Ponsoldt has an impressive ability to create characters who don’t come across as Hollywood actors pretending to be normal people.  We saw this clearly in one of his earlier films, Smashed (2012), and there is little that is glamorous about the two main characters in this newer film.  Sutter (Miles Teller) has scars on his neck.  Aimee (Shailene Woodley) has bumps on her face, and she’s slender without the emaciation of a starlet model.  Neither is heavily made up.  Allie lives in a small, nondescript  home.  Ponsoldt, in an after-film question and answer session, credited the intelligence of the actors in understanding their characters and the importance of making them “normal.”  However, he clearly insisted on their normalcy, so that his film would give us characters we could be interested in, even identify with, not on a wish fulfillment level but on that of personal experience.

Let me be clear.  The main characters Sutter and Aimee are eighteen-year-old graduating high school seniors.  It’s been a long, long time since I was their age, or lived through the kinds of experiences they have.

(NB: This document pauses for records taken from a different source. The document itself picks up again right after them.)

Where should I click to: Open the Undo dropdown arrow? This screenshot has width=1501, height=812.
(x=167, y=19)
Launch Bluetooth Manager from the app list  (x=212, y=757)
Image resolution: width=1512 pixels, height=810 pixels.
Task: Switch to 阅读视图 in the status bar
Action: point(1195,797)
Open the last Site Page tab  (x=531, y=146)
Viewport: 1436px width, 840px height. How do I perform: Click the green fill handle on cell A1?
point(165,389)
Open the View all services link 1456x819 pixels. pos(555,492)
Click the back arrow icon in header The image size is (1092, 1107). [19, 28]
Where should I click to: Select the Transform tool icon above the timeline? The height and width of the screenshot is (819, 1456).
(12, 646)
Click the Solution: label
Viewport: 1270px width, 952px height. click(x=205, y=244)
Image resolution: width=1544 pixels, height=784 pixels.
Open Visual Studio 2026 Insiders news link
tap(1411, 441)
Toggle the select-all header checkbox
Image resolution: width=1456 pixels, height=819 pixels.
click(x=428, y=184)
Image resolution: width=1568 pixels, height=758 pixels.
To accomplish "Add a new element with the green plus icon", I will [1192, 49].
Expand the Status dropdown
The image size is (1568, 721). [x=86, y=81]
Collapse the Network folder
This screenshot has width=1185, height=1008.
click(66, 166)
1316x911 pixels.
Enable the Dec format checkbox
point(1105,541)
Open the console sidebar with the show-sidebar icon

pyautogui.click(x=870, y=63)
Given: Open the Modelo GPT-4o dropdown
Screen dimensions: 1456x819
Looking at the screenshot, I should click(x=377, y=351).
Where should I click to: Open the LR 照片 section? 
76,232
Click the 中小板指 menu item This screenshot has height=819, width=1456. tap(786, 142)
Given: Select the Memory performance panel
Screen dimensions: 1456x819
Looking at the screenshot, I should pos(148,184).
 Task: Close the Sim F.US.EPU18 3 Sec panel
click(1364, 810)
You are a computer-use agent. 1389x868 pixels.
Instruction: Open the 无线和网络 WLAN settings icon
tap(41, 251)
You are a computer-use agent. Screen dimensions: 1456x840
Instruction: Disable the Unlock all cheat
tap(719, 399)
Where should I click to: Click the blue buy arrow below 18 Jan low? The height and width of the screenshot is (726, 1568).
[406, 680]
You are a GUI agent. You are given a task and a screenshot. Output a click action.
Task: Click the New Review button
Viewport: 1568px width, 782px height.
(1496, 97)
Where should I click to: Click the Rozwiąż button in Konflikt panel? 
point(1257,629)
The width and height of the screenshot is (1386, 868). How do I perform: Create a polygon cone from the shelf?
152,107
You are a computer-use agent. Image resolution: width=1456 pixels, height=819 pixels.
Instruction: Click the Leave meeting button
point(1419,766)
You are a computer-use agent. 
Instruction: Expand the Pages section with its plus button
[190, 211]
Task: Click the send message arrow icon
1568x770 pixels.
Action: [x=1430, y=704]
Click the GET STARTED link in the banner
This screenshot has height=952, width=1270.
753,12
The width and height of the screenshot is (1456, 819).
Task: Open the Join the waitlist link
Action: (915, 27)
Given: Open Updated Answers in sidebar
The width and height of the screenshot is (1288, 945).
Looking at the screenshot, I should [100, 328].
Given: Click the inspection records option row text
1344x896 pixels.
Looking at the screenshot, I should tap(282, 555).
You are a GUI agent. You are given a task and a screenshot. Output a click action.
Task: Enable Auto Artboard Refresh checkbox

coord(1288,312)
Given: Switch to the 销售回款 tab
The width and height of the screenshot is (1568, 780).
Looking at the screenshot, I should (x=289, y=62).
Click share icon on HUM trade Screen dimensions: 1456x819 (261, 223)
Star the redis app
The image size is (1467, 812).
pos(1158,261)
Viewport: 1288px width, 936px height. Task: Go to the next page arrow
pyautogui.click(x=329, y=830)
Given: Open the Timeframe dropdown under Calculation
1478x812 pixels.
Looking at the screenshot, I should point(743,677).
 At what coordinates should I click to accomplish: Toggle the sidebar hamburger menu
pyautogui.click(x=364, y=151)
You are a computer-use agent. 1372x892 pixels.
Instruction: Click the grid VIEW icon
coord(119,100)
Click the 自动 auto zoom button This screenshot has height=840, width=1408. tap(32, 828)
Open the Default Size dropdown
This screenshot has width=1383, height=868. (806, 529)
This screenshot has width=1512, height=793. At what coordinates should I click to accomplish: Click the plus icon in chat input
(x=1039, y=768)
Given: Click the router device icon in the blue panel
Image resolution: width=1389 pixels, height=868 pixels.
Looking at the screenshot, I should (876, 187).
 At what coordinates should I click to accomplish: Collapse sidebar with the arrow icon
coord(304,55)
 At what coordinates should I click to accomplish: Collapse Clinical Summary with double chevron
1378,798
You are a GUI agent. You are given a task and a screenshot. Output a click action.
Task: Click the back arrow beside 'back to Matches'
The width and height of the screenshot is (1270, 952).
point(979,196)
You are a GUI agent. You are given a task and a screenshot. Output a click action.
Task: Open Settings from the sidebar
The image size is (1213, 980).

I don’t automatically identify with them, especially Sutter, who’s conflicted and complicated.  Amy’s innocence, her willingness to overlook Sutter’s failings (except, perhaps, in the film’s final moment) seemed to me a bit much.  But Ponsoldt makes these characters credible, and in the end you care about them because he’s made it possible on some level for you to understand and empathize with them as real human individuals.

 

Characters drive this film, just as they drove Smashed.  Ponsoldt is a gifted filmmaker.  His comments following the showing of The Spectacular Now at Athens CinĂ© (Athens, GA) made clear how steeped he is in film tradition.  He is highly articulate and his intelligence certainly comes across in the film.  Yet his background and training are not a hindrance in the film.  The only direct influence I saw in The Specatcular Now was Say Anything (1989, dir. Cameron Crowe).  Its two main characters—a goofball, directionless male and an intelligent, high-achieving young woman—are similar to Aimee and Sutter in this film.  Sutter resembled John Cusack of Say Anything in both appearance and personality.